]> git-server-git.apps.pok.os.sepia.ceph.com Git - rocksdb.git/commitdiff
Revise LockWAL/UnlockWAL implementation (#11020)
authorYanqin Jin <yanqin@fb.com>
Wed, 14 Dec 2022 05:45:00 +0000 (21:45 -0800)
committerFacebook GitHub Bot <facebook-github-bot@users.noreply.github.com>
Wed, 14 Dec 2022 05:45:00 +0000 (21:45 -0800)
Summary:
RocksDB has two public APIs: `DB::LockWAL()`/`DB::UnlockWAL()`. The current implementation acquires and
releases the internal `DBImpl::log_write_mutex_`.

According to the comment on `DBImpl::log_write_mutex_`: https://github.com/facebook/rocksdb/blob/7.8.fb/db/db_impl/db_impl.h#L2287:L2288
> Note: to avoid dealock, if needed to acquire both log_write_mutex_ and mutex_, the order should be first mutex_ and then log_write_mutex_.

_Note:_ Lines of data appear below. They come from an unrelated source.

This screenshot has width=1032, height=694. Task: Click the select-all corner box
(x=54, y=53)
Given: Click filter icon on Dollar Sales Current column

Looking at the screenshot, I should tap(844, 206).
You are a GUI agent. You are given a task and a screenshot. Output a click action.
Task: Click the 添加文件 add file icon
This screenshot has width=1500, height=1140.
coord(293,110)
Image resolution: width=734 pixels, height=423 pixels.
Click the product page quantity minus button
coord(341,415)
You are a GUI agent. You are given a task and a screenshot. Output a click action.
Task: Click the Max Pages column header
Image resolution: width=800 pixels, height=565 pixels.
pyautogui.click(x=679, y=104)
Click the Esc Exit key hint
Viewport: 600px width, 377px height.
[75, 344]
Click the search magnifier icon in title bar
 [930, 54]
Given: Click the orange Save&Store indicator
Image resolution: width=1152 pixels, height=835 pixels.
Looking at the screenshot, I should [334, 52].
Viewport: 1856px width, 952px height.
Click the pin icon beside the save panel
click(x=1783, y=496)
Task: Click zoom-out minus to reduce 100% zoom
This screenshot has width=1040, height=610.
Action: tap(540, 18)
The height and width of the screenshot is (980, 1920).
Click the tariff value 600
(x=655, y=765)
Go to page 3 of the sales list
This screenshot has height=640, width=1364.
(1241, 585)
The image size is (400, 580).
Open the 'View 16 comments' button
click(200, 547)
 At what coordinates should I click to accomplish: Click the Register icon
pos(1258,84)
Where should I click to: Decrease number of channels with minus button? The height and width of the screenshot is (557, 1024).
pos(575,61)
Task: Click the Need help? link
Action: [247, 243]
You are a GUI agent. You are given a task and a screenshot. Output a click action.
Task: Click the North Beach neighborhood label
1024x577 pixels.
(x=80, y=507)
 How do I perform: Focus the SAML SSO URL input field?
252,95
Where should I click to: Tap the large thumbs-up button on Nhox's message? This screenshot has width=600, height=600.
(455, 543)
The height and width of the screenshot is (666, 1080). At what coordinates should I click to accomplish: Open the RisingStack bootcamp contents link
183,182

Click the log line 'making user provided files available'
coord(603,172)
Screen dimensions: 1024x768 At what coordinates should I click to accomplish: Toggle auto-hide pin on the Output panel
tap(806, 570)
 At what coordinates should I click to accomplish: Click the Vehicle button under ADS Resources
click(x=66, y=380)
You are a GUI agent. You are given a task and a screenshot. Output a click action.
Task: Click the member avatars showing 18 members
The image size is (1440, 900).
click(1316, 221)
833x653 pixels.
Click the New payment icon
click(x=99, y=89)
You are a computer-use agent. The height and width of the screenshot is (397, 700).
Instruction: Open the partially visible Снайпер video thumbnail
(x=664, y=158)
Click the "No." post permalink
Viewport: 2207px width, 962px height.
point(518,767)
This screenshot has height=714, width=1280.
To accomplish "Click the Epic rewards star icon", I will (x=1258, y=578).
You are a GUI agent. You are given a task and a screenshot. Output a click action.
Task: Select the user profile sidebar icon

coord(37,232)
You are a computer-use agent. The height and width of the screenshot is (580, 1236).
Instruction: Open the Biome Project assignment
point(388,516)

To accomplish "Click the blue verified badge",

This puts limitations on how applications can use the `LockWAL()` API. After `LockWAL()` returns ok, then application
should not perform any operation that acquires `mutex_`. Currently, the use case of `LockWAL()` is MyRocks implementing
the MySQL storage engine handlerton `lock_hton_log` interface. The operation that MyRocks performs after `LockWAL()`
is `GetSortedWalFiless()` which not only acquires mutex_, but also `log_write_mutex_`.

There are two issues:
1. Applications using these two APIs may hang if one thread calls `GetSortedWalFiles()` after
calling `LockWAL()` because log_write_mutex is not recursive.
2. Two threads may dead lock due to lock order inversion.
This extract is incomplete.